The glenohumeral joint is the point where the head of the humerus, or upper arm bone, meets the glenoid—a circular depression in the scapula, or shoulder bone.
The glenohumeral joint works like a ball and socket and is responsible for the shoulder’s wide range of motion.
In a healthy shoulder, the humeral head and the glenoid are covered by slippery cartilage that allows the bones to glide smoothly against one another while acting as a shock absorber.
In glenohumeral joint arthritis, a segment of cartilage called the labrum that rings the glenoid becomes thinned, damaged, or even completely disappears.
The layer of cartilage that covers the ball-shaped humeral head may also degenerate.
The gradual loss of cartilage eventually causes the two bones to grind against each other, which can cause pain, stiffness, and inflammation in the joint.
This bone-on-bone friction can lead to the development of scallop-shaped osteophytes, or bone spurs, as the bones naturally compensate for the deteriorated or missing cartilage.
Large osteophytes may grow on the humeral head in a curved pattern, sometimes called a “goat’s beard.” The normally rounded surface of the humeral head may also begin to flatten out.

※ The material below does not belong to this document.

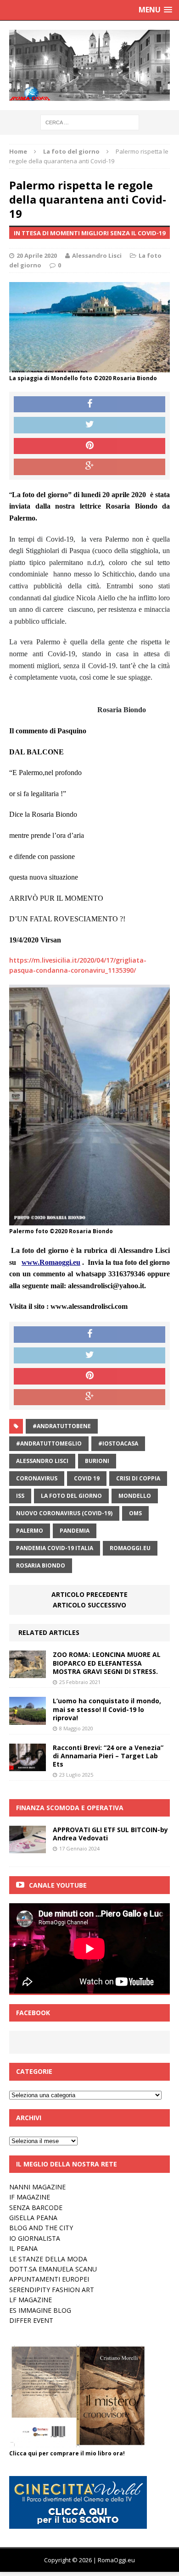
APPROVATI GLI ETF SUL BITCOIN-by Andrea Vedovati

In glenohumeral joint arthritis, the shoulder may “catch,” or unintentionally stop in the middle of a movement. It may also emit popping sounds or crunching sensations, called crepitation.
As glenohumeral osteoarthritis progresses, part or even all of the shoulder’s normal range of motion may be lost.
Because nearly all movements of the arm involve the shoulder, even moderate glenohumeral osteoarthritis can cause significant pain and dysfunction.